Collected data
........

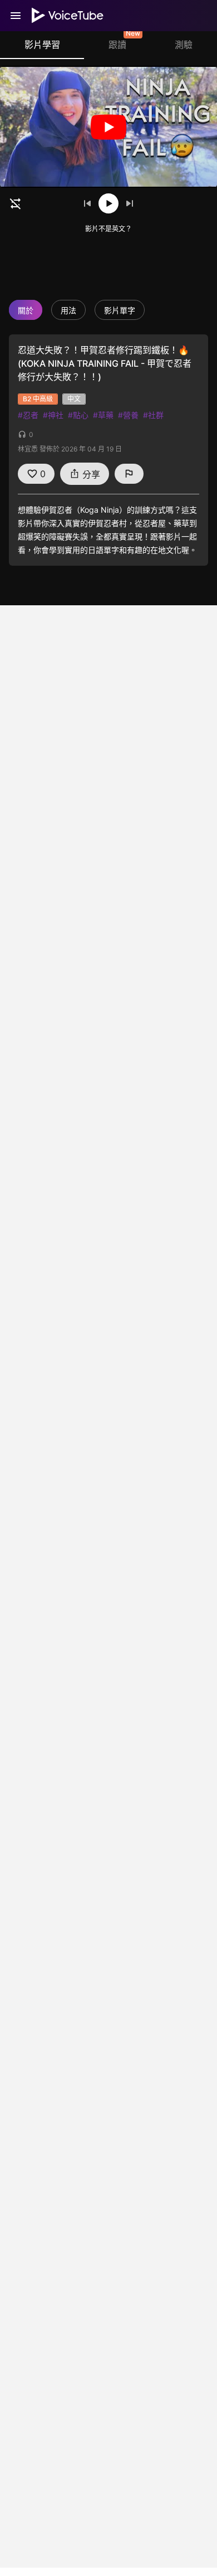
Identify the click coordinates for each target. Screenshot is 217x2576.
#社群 (153, 415)
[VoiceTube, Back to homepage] (68, 16)
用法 (68, 310)
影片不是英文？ (108, 229)
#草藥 (103, 415)
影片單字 (119, 310)
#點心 (78, 415)
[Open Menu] (15, 15)
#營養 (128, 415)
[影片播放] (108, 127)
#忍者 (28, 415)
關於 (25, 310)
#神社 (53, 415)
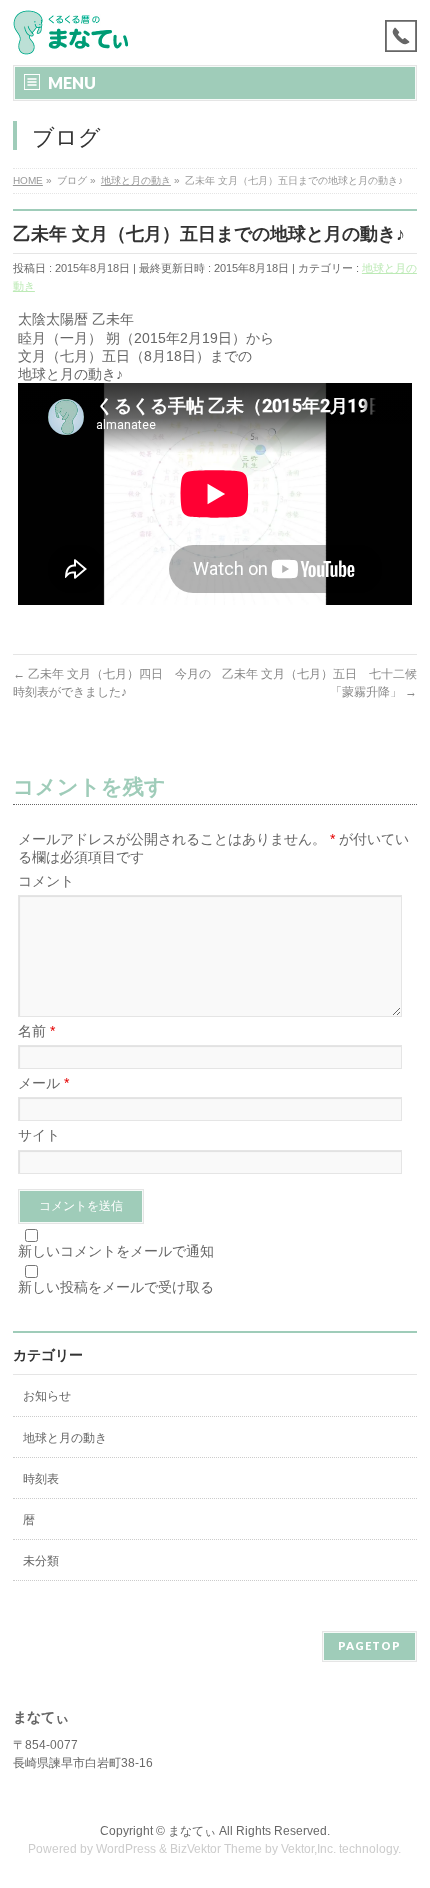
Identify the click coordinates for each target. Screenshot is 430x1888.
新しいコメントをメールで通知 (116, 1251)
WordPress (126, 1849)
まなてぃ (192, 1831)
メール (43, 1083)
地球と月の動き (65, 1438)
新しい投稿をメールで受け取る (116, 1287)
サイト (39, 1135)
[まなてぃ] (75, 32)
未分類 (41, 1561)
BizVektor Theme (216, 1849)
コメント (46, 881)
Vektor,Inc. (308, 1849)
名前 (36, 1031)
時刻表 (41, 1479)
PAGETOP (369, 1645)
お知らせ (47, 1396)
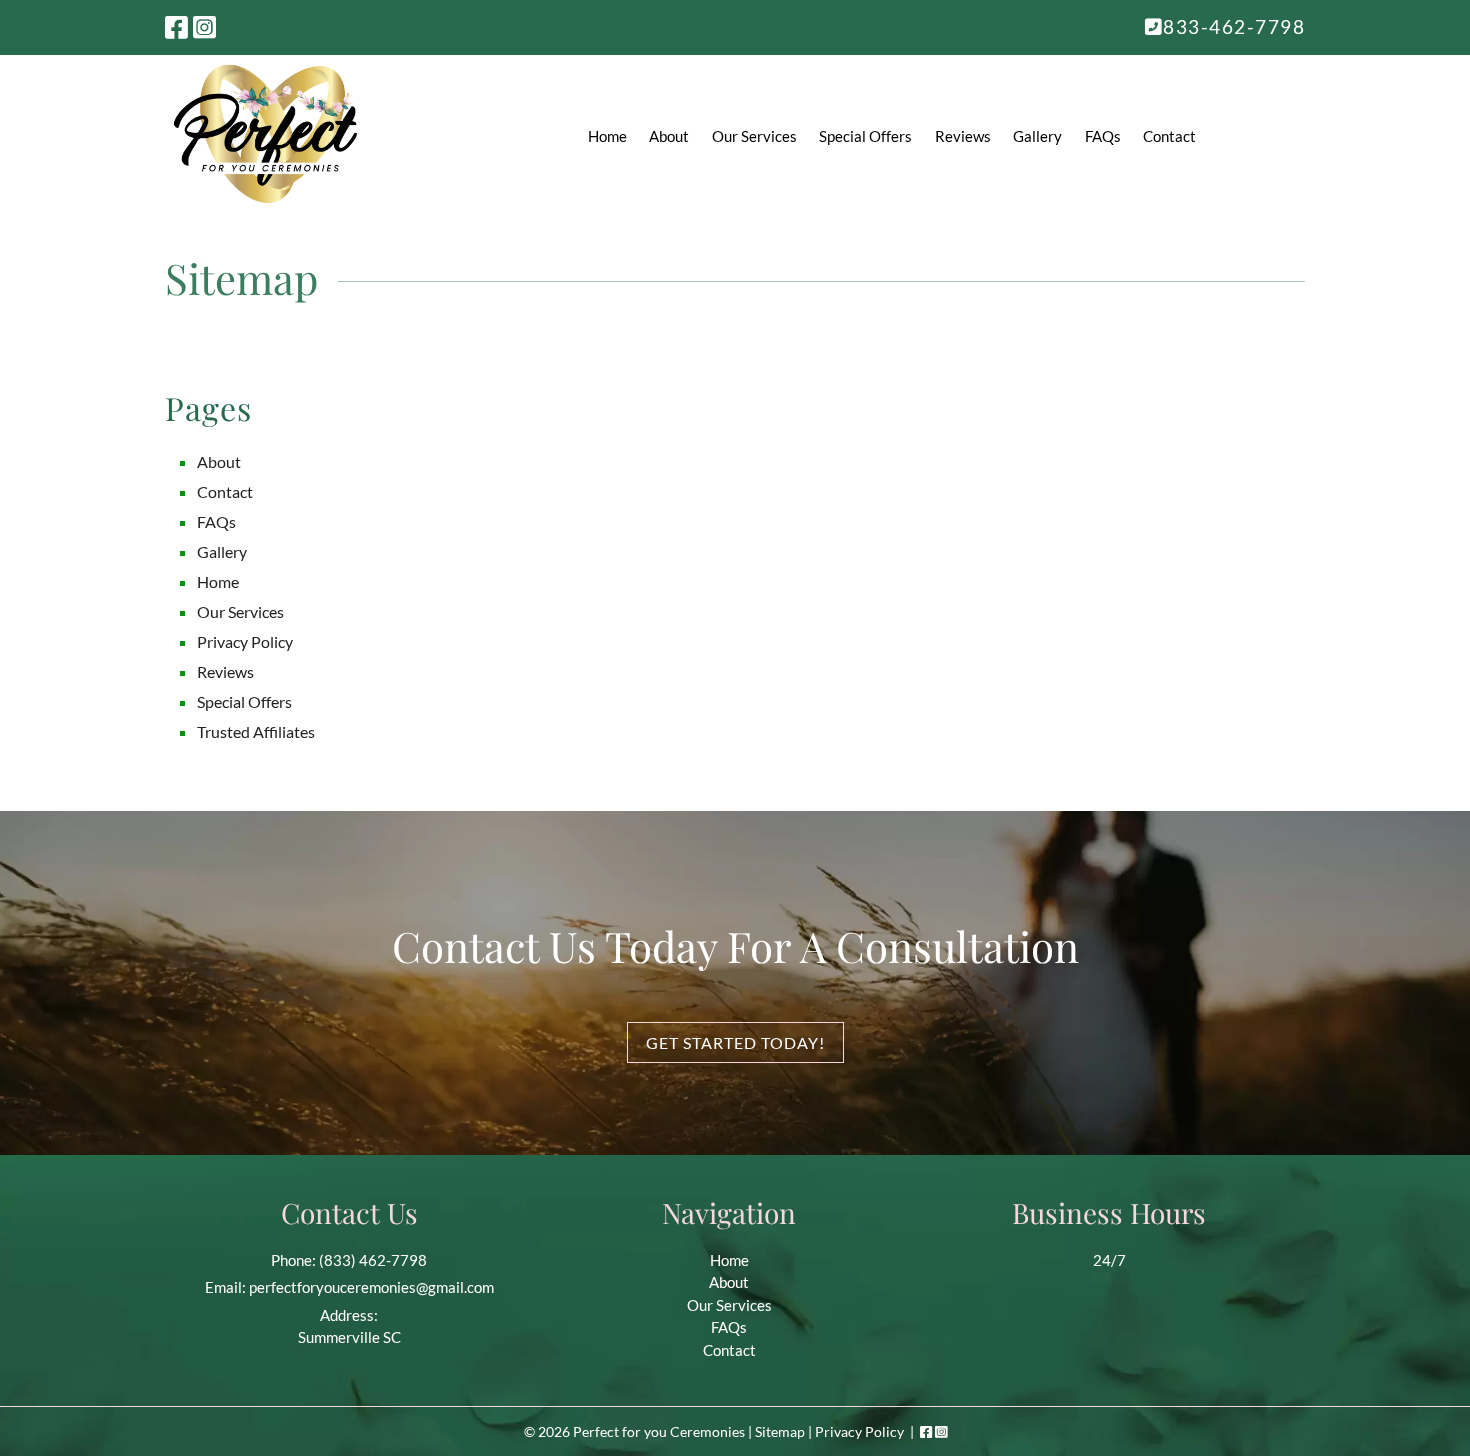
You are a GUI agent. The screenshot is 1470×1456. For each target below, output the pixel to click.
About (669, 136)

........

● Exercise details: Type the entries again verbatim. Any pictures should be skipped.

● Solved exercise:
Identify the click coordinates for each target. Screenshot is 217x2576.
#社群 (153, 415)
[VoiceTube, Back to homepage] (68, 16)
用法 (68, 310)
影片不是英文？ (108, 229)
#草藥 (103, 415)
影片單字 (119, 310)
#點心 (78, 415)
[Open Menu] (15, 15)
#營養 (128, 415)
[影片播放] (108, 127)
#忍者 (28, 415)
關於 (25, 310)
#神社 (53, 415)
Identify the click coordinates for each target. Screenshot is 430x1888.
新しいコメントをメールで通知 (116, 1251)
WordPress (126, 1849)
まなてぃ (192, 1831)
メール (43, 1083)
地球と月の動き (65, 1438)
新しい投稿をメールで受け取る (116, 1287)
サイト (39, 1135)
[まなてぃ] (75, 32)
未分類 (41, 1561)
BizVektor Theme (216, 1849)
コメント (46, 881)
Vektor,Inc. (308, 1849)
名前 (36, 1031)
時刻表 (41, 1479)
PAGETOP (369, 1645)
お知らせ (47, 1396)
You are a GUI agent. The screenshot is 1470×1456. For each target below, output the pixel to click.
About (669, 136)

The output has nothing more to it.